Quick Links

Useful Links

The Brent Primary

Social, Moral, Spiritual & Cultural Development (SMSC)

At The Brent we use SMSC to promote the spiritual, moral, social and cultural development of pupils. SMSC prepares pupils for the opportunities, responsibilities and experiences of adult life.


Our children develop a growth mindset - they think positively, believe in themselves, are confident and assertive. They go for their goals with a ‘can do’ attitude and belief in themselves. Our school’s ethos prepares pupils positively for life in Modern Britain and promotes the fundamental British values.

We use SMSC to encourage our children to make sense of the world and other people; think carefully about how they interact with other people; and the sort of person they are/the person they are becoming. SMSC also overlaps with many other areas of school life, including equality and diversity, safeguarding and the prevention of extremism.

At The Brent we use SMSC to:

  • Raise aspirations;
  • Develop empathy;
  • Deepen spirituality;
  • Connect pupils with their communities;
  • Create self-belief through a growth mindset approach to learning.


Social education involves the growth of children’s ability to thrive in and contribute to the wider world. It is concerned with the development of interpersonal skills and the ability to interact with a variety of different people. One of the ways we develop our children’s social skills is through our termly debate question. The debate questions are influenced by their termly topic or English focus text so children have a deeper understanding of the subject matter.
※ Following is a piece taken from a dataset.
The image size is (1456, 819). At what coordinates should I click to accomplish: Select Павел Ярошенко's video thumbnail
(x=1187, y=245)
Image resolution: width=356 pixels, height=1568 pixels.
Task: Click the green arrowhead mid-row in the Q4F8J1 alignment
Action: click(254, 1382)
Debating is used to give pupils the opportunity to:

  • Work in teams;
  • Discuss, debate and critique ideas respectfully;
  • Reflect on their own learning;
  • Consider ethical implications and moral dilemmas;
  • Explore the wonder of the natural world;
  • Be represented and have their voices heard;
  • Appreciating the rights and responsibilities of individuals within the wider social setting (families, school, local and wider communities) to develop understanding of how communities and societies function.

Moral education is concerned with questions of intention, motive and attitude. We believe that children need clarity in their responsibility in helping everyone to get the best from their education within our school. Each class creates their own class charter at the beginning of the year, which identifies the agreed code of conduct. Each member of the class is invited to sign as a symbol of their commitment to taking responsibility for their part in upholding their community’s rules. This allows each child to recognise their personal rights as an individual, but also their responsibility in giving other people their rights.

Moral education involves pupils:

  • Investigating values and ethical issues to develop their own moral principles;
  • Exploring behaviours and their consequences in order to recognise right and wrong and to make right choices for themselves;
  • Having a range of opportunities to express their own views and understand that others may hold different views or beliefs.

Spiritual education involves the growth of children’s sense of self, their unique potential, their strengths and areas for development, and their will to achieve. In order for our children to be reflective, meditation and mindfulness is taught and practised regularly.

Spiritual education is concerned with their search for meaning and purpose in life and involves pupils: 

  • Experiencing wonders of the world (man-made and natural) to develop fascination, awe and wonder;
  • Exploring the values and beliefs of others to develop empathy and respect;
  • Having a range of experiences to develop understanding of human feelings and emotions;
  • Using imagination and creativity in learning to develop and celebrate individuality.

Cultural education is concerned with the value and richness of cultural diversity in Britain (or the country they are living in) and the wider world, and how this influences individuals and society. At the Brent, we work closely within our school community and wider community to celebrate the diverse culture within our school. We work closely with families to ensure our curriculum reflects the families within our class/school. We do this by developing our children’s understanding and respect for diversity, as well as their ability to challenge assumptions and negative stereotypes. We invite parents to speak about their culture and celebrations with the children and have books available in each class reflecting different cultures and celebrations. We encourage children to speak openly about their time outside of school and reflect.


During their time at The Brent, children will have learned:

  • About a variety of different careers, breaking gender stereotypes and adopting a ‘dream big’ attitude to aspirations;
  • How to discuss, debate and critique ideas respectfully;
  • To be respectful of different cultures and religions;
  • To know they have a responsibility to others and their wider community;
  • Have a strong sense of moral-self, knowing the difference between right and wrong;
  • A growth mindset attitude to learning;
  • Form positive relationships with others – developing empathy and respect for others.